The power of III

Summum ius summa iniuria--More law, less justice
--Cicero.

11 December 2010

NAACP protests Planned Secession Ball commemorating 150th Anniversary in Charleston

Read about it here;  this comment below the article inspired me to do my small bit of Confederate Heritage Defense and maybe educate a couple of people who might have an open mind...





You're right about one thing patriot: the NAACP is unlikely to ever show much consideration to neo-Confederates. Hmmm, I wonder why? Is it because the NAACP is an intolerant, racist, discriminatory organization? Or could it be that they don't feel compelled to respect people who celebrate a country that was founded in intolerance, racism, and discrimination? 

Let me be blunt: anyone who celebrates confederate heritage is either completely ignorant or a racist. Just read the friggin' declaration of secession! SC explicitly said that slavery and the fear Lincoln would abolish it was the reason they were leaving the Union. They mentioned slavery 18 times in a fairly short document! If anyone knew why the South seceded, you'd think it'd be the guys who voted to secede.

This refusal to even consider basic facts is baffling to me. It's like someone investigating the causes of the American Revolution and refusing to even read the Declaration of Independence.





@Sark: here are some basic confirmable facts about the way Americans thought about themselves and their country from 1783 or so, until the time of the War of 1861-1865--
The people are the sovereign power, endowed with Natural rights.
The States are created by the People, and derive their mandate to guide the State from the voluntary consent of the People.
The Constitution clearly states that the States are Sovereign entities which delegate specific powers to a new entity called the Federal government, as this government was created by a voluntary Confederation of sovereign States.
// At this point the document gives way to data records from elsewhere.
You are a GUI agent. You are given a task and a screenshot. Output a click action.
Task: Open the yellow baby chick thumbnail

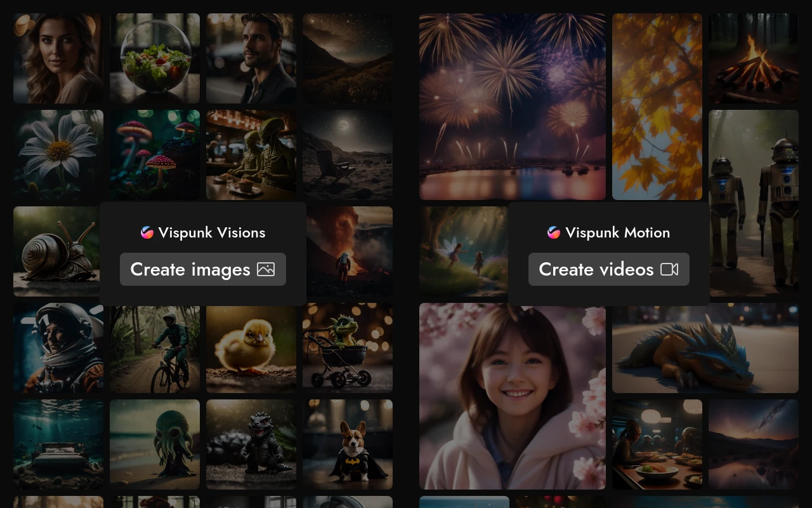251,348
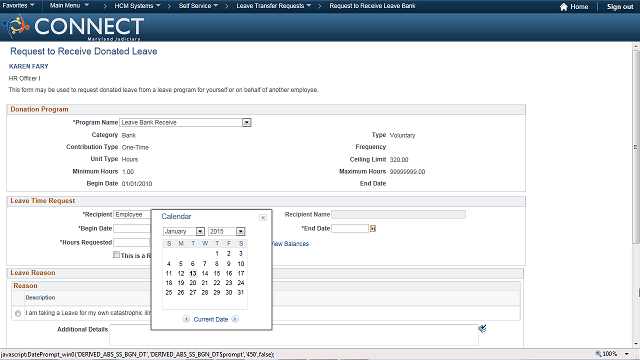Click the Current Date link in Calendar

click(x=211, y=320)
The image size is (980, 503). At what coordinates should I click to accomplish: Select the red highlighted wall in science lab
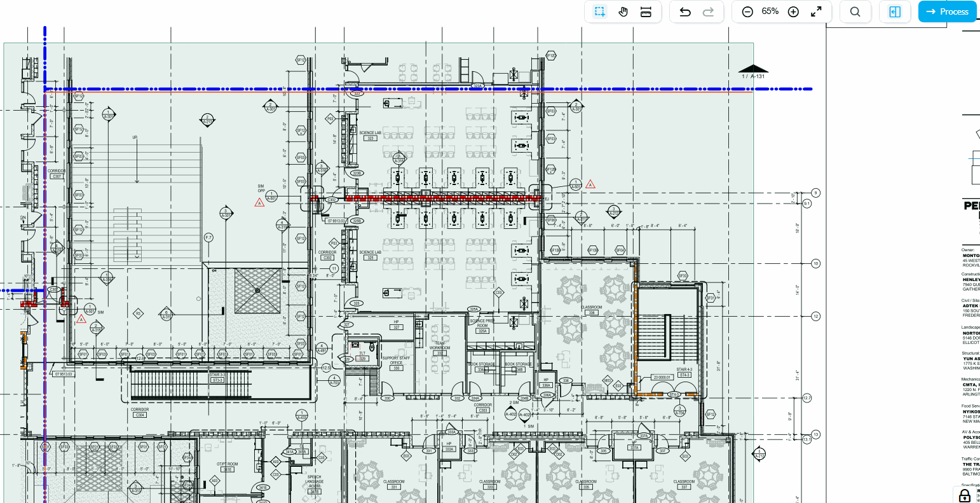(x=432, y=198)
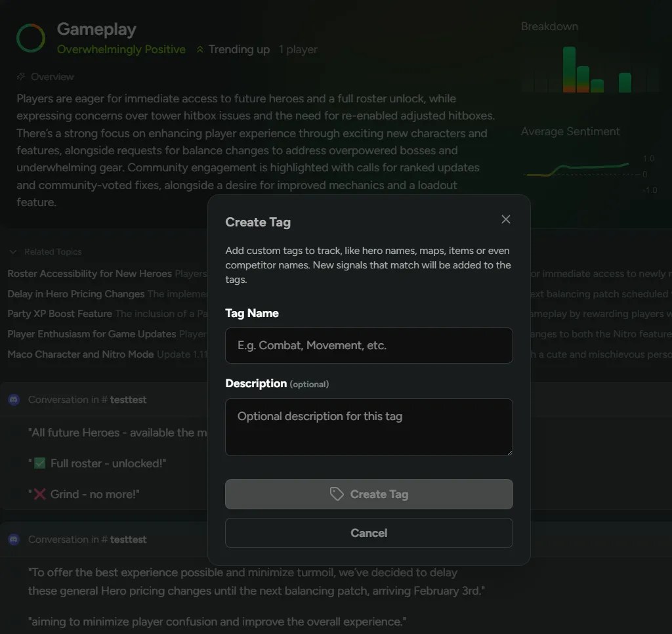Click the Gameplay sentiment ring icon
Screen dimensions: 672x634
coord(31,39)
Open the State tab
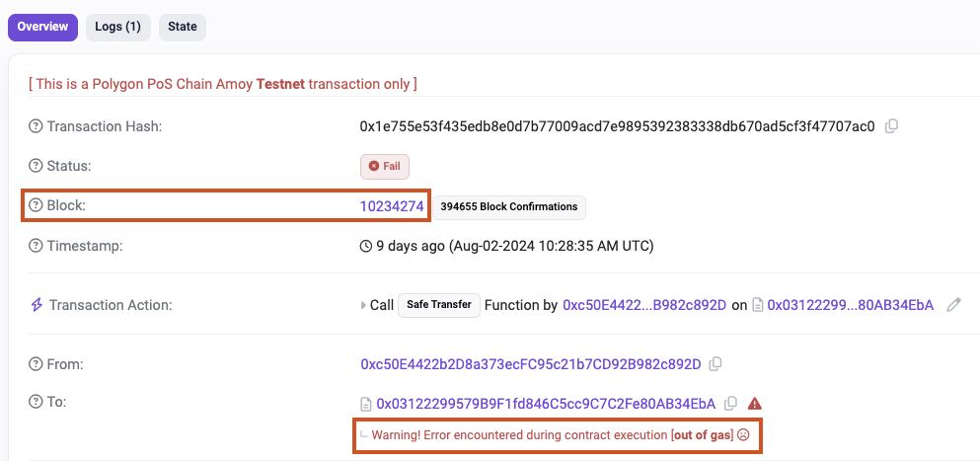 183,27
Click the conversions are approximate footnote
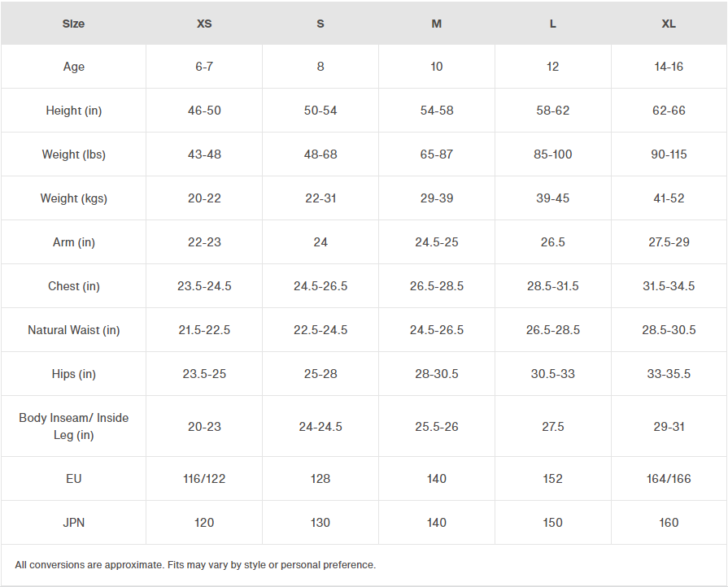This screenshot has width=728, height=587. 195,565
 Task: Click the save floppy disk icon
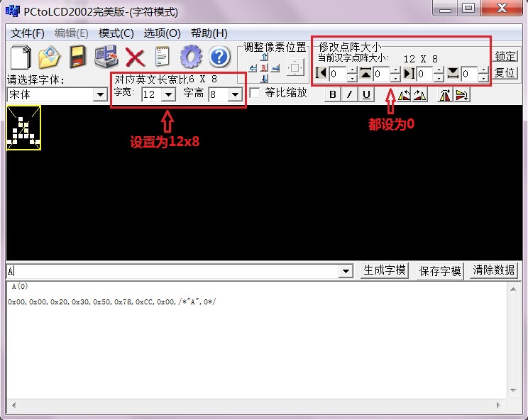pyautogui.click(x=77, y=57)
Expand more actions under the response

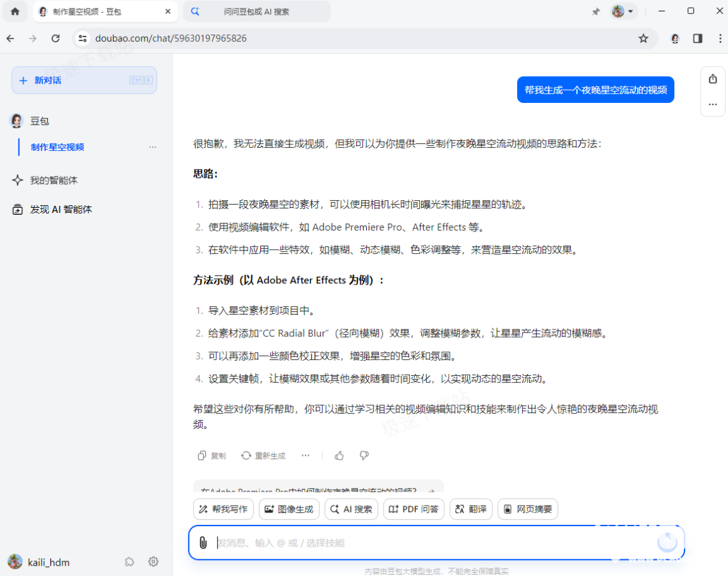tap(306, 456)
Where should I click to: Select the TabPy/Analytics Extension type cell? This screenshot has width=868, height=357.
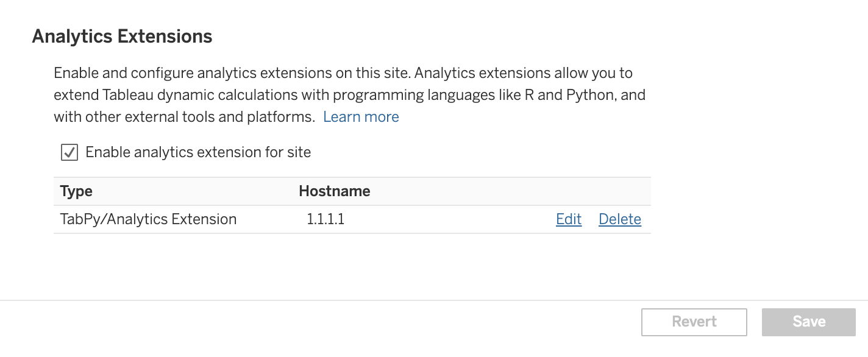point(148,219)
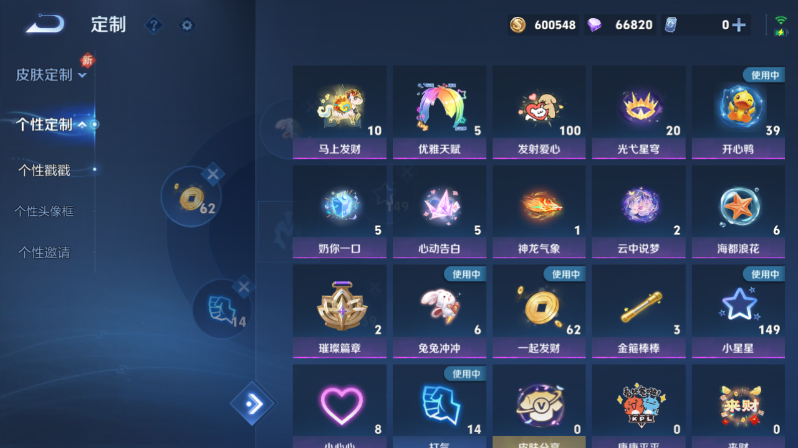
Task: Open the gear settings icon beside 定制
Action: [x=187, y=25]
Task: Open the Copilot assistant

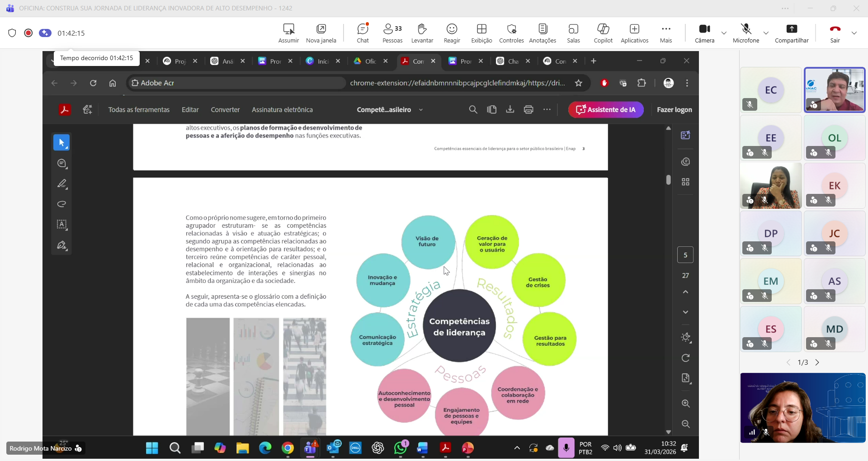Action: 603,33
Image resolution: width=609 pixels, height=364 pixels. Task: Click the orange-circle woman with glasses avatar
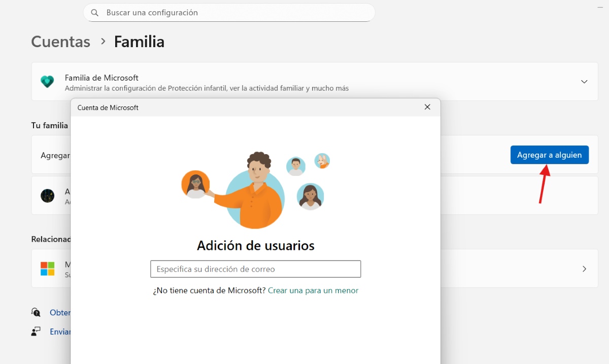[195, 184]
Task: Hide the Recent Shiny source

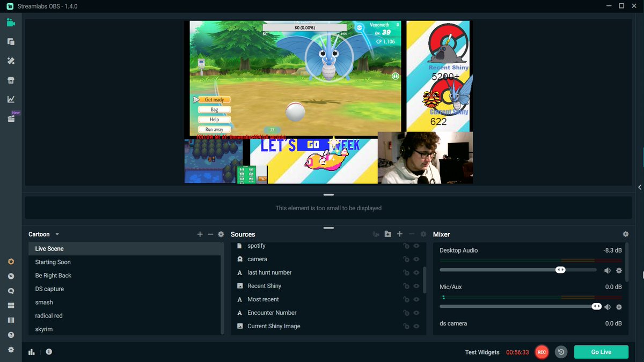Action: tap(415, 286)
The States explicitly retain every other right not enumerated to the Federal entity to the several States and to the people. This includes setting local laws and customs, such as slavery, which had been established in North America for 230 years by the time of the War of 1861-1865. The States are free to choose these laws independent of Federal executive will.
So the conflict, which had primarily economic and ideological/Constitutional causes, was fought over whether the States should retain their Sovereignty, and whether the Confederation of the United States was to be a voluntary or involuntary Union.
The Slavery issue and it's impact on the balance of power in Wasington was primary. The morality of slavery was not an issue--many leaders on both sides of the conflict abhorred the institution while others had what we consider by modern standard to think of Slavery in racist and paternalistic terms. Racism was endemic throughout the United States.
Northeners fought to keep the Union whole. Southeners fought to maintain freedom from a Federal entity growing out of it's Constitutional boundaries to establish a Nation.
The Federal government succeeded in establishing a new Nation -- at the point of a gun.
Those who celebrate Confederate Heritage remember this and remember the struggle for independence, and brutal subjugation of the Southern people. They remember the remnants of Confederate forces returning home not to return to US citizenship, but to military occupation and political disenfranchisement -- at the point of a gun.
Some of us alive today feel no different in our feelings to Washington today than our ancestors of 1776 or 1861.
By the way, I went to a Northern public school, lived my whole life in the North, and attended a Northern Ivy league University where I majored in History. I didn't even know I had Confederate ancestors until earlier this year.
Do I strike you as "completely ignorant or a racist"?
History books are written by the victors, and the books used in our public schools are written to be, if you'll forgive the pun, black and white (and simplistic) in their depiction of what led up to the War. 
 True history is much, much, more muddy.

Our government makes laws for us, and exempt themselves

Another example of "All animals are equal, but some are more equal than others"... 





"Gee, when the so-called "privileged" have to go through the same thing that the TSA says it has the right to impose on everyone else in the country there's suddenly a problem...  "

Tough to be a mundane, huh?


Don't worry about our government officials, though:

http://news.yahoo.com/s/ap/us_airport_security_vips

Quote of the day 12/11

A patriot must always be ready to defend his country against his government.


Edward Abbey

Madoff's poison

...Continues to claim more victims, and will for generations.

Today in NYC, Mark Madoff, 46, committed suicide.

He supposedly found out of about his father's crime the day before the arrest.  His great bitterness and sense of betrayal only increased over time.  I can't imagine what he must have felt, his very name becoming synonymous with infamy and evil.  Actually it reminds me of Dr. Mudd, who treated John Wilkes Booth's leg during his flight from the assasination--his name became the inspiration for the phrase "his name is mud."

He chose to kill himself on the second anniversary of his father's arrest.

Today was also the end of the statute of limitations to make claims to Madoff's funds.  Lawsuits had been filed going after Mark's two young kids' trust funds earlier this week.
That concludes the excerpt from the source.